I am using Windows 11 with an NVIDIA RTX A4000; and have WSL2 installed with Ubuntu 22.10. I have been following the CUDA on WSL User Guide and at Step 2 (having WSL2 already installed), I installed the NVIDIA RTX Quadro Windows 11 display driver (version is now 531.18). At Step 3 I took the recommended first option (the CUDA WSL-Ubuntu local installer).
#include <stdio.h>
__global__ void cuda_hello(){
printf("Hello World from GPU!\n");
}
int main() {
cuda_hello<<<1,1>>>();␠
return 0;
}
I have tried a simple vector addition test, as well as hello world (shown for reference above). I have not set any environment variables (yet), and I compile using /usr/local/cuda/bin/nvcc hello.cu. As well as these 2 CUDA programs, I also note an exe has been installed at /usr/local/cuda-12.0/bin/__nvcc_device_query. All 3 of these programs fail with: Segmentation fault.

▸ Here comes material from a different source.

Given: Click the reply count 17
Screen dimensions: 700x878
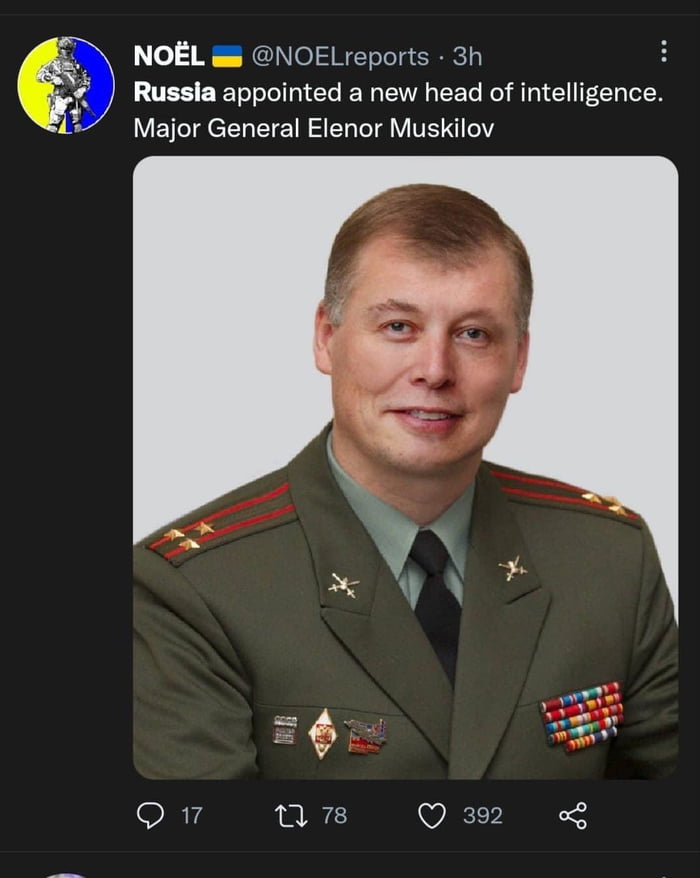Looking at the screenshot, I should coord(192,815).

I also tried setting export LD_LIBRARY_PATH=/usr/local/cuda/lib64:$LD_LIBRARY_PATH beforehand, but the segmentation error remains. Can anyone offer advice?
My setup is very close to yours, WSL Ubuntu 22.04 and RTX A4000. The sample programs work. Here’s output of deviceQuery:
elsaco@RIPPER:/usr/local/cuda/extras/demo_suite$ ./deviceQuery
./deviceQuery Starting...
CUDA Device Query (Runtime API) version (CUDART static linking)
Detected 1 CUDA Capable device(s)
Device 0: "NVIDIA RTX A4000"
CUDA Driver Version / Runtime Version 12.1 / 12.1
CUDA Capability Major/Minor version number: 8.6
Total amount of global memory: 16376 MBytes (17170956288 bytes)
(48) Multiprocessors, (128) CUDA Cores/MP: 6144 CUDA Cores
GPU Max Clock rate: 1560 MHz (1.56 GHz)
Memory Clock rate: 7001 Mhz
Memory Bus Width: 256-bit
L2 Cache Size: 4194304 bytes
Maximum Texture Dimension Size (x,y,z) 1D=(131072), 2D=(131072, 65536), 3D=(16384, 16384, 16384)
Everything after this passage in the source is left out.